The countries in October will for the first time ask Brussels to provide funding for the synchronization project's infrastructure.
Rimvydas Stilinis, director of infrastructure at Lithuania's electricity and natural gas transmission group Epso-G, told BNS that the three Baltic countries will this year apply for funding under the EU's Connecting Europe Facility (CEF) for projects worth 432 million euros in total.
Lithuania will apply for funding for seven projects worth 167 million euros, Latvia, for projects worth 77 million euros, and Estonia, for projects worth 187 million euros. The EU will be asked to finance up to 85 percent of the total value of the projects, Stilinis said.

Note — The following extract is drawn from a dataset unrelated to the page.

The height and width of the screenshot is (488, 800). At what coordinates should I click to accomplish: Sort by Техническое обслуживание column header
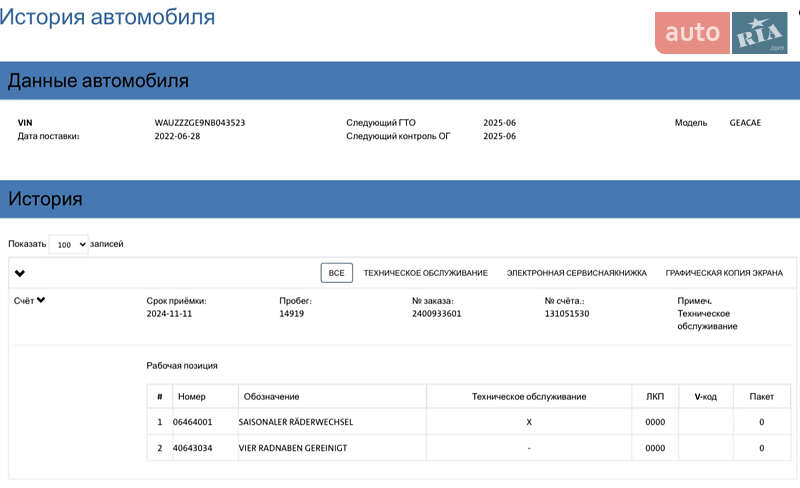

Daivis Virbickas, CEO of Lithuania's power transmission system operator Litgrid, has said earlier that ongoing projects for which EU support will be sought include the Kruonis-Alytus and Vilnius-Neris lines, the Pagegiai-Bitenai 100 kV electricity transmission line at the border with Kaliningrad, and the relocation of transformers from the Ignalina nuclear power plant to Utena.
Poland and the Baltic states will submit an application to the European Network of Transmission System Operators (ENTSO-E) by August 21, and a joint application for CEF funding by October 11. The European Commission is expected to make its decision by February 2019.
ENTSO-E is expected to issue the synchronization conditions in 2019, with the four countries to implement these conditions in 2020-2025.
The Baltic states aim to synchronize their power systems with Continental Europe in 2025.
The project is estimated to cost around 1 billion euros in total.